Dataset entries:
■ ■ ■ ■ ■ ■ ■
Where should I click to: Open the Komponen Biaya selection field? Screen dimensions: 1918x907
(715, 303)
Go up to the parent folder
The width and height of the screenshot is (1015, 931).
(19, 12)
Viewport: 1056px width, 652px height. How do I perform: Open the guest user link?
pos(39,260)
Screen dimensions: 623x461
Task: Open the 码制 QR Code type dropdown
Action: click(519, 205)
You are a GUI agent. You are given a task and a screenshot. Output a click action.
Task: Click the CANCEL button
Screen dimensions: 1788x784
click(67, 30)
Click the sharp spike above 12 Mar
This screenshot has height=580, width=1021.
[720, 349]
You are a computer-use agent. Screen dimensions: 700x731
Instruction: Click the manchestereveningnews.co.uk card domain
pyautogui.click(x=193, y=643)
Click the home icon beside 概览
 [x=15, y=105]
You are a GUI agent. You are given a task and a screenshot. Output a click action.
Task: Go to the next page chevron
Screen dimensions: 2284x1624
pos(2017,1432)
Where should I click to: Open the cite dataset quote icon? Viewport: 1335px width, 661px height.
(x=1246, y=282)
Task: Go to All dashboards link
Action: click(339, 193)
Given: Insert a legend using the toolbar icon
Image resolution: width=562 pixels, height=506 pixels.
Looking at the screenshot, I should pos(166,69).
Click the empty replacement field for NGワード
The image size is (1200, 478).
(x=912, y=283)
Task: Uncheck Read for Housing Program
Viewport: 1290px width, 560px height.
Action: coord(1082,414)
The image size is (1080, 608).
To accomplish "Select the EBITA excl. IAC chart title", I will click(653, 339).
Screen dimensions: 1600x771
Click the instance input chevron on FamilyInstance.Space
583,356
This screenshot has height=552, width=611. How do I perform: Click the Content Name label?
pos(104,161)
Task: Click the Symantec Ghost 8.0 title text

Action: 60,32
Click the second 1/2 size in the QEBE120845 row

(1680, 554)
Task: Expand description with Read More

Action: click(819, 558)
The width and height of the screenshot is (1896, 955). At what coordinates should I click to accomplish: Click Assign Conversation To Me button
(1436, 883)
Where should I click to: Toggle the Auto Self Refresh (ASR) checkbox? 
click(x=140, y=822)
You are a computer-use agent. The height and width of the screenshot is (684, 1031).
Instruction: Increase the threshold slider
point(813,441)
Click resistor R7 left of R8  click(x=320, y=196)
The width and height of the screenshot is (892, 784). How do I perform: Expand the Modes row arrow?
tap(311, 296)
■ ■ ■ ■ ■ ■ ■
Work task: When you answer, set down the entries above precisely as they read.

Response area:
Where should I click to: Open the Komponen Biaya selection field? Screen dimensions: 1918x907
(715, 303)
Go up to the parent folder
The width and height of the screenshot is (1015, 931).
(19, 12)
Viewport: 1056px width, 652px height. How do I perform: Open the guest user link?
pos(39,260)
Screen dimensions: 623x461
Task: Open the 码制 QR Code type dropdown
Action: click(519, 205)
You are a GUI agent. You are given a task and a screenshot. Output a click action.
Task: Click the CANCEL button
Screen dimensions: 1788x784
click(67, 30)
Click the sharp spike above 12 Mar
This screenshot has height=580, width=1021.
[720, 349]
You are a computer-use agent. Screen dimensions: 700x731
Instruction: Click the manchestereveningnews.co.uk card domain
pyautogui.click(x=193, y=643)
Click the home icon beside 概览
 [x=15, y=105]
You are a GUI agent. You are given a task and a screenshot. Output a click action.
Task: Go to the next page chevron
Screen dimensions: 2284x1624
pos(2017,1432)
Where should I click to: Open the cite dataset quote icon? Viewport: 1335px width, 661px height.
(x=1246, y=282)
Task: Go to All dashboards link
Action: click(339, 193)
Given: Insert a legend using the toolbar icon
Image resolution: width=562 pixels, height=506 pixels.
Looking at the screenshot, I should pos(166,69).
Click the empty replacement field for NGワード
The image size is (1200, 478).
(x=912, y=283)
Task: Uncheck Read for Housing Program
Viewport: 1290px width, 560px height.
Action: coord(1082,414)
The image size is (1080, 608).
To accomplish "Select the EBITA excl. IAC chart title", I will click(653, 339).
Screen dimensions: 1600x771
Click the instance input chevron on FamilyInstance.Space
583,356
This screenshot has height=552, width=611. How do I perform: Click the Content Name label?
pos(104,161)
Task: Click the Symantec Ghost 8.0 title text

Action: 60,32
Click the second 1/2 size in the QEBE120845 row

(1680, 554)
Task: Expand description with Read More

Action: click(819, 558)
The width and height of the screenshot is (1896, 955). At what coordinates should I click to accomplish: Click Assign Conversation To Me button
(1436, 883)
Where should I click to: Toggle the Auto Self Refresh (ASR) checkbox? 
click(x=140, y=822)
You are a computer-use agent. The height and width of the screenshot is (684, 1031).
Instruction: Increase the threshold slider
point(813,441)
Click resistor R7 left of R8  click(x=320, y=196)
The width and height of the screenshot is (892, 784). How do I perform: Expand the Modes row arrow?
tap(311, 296)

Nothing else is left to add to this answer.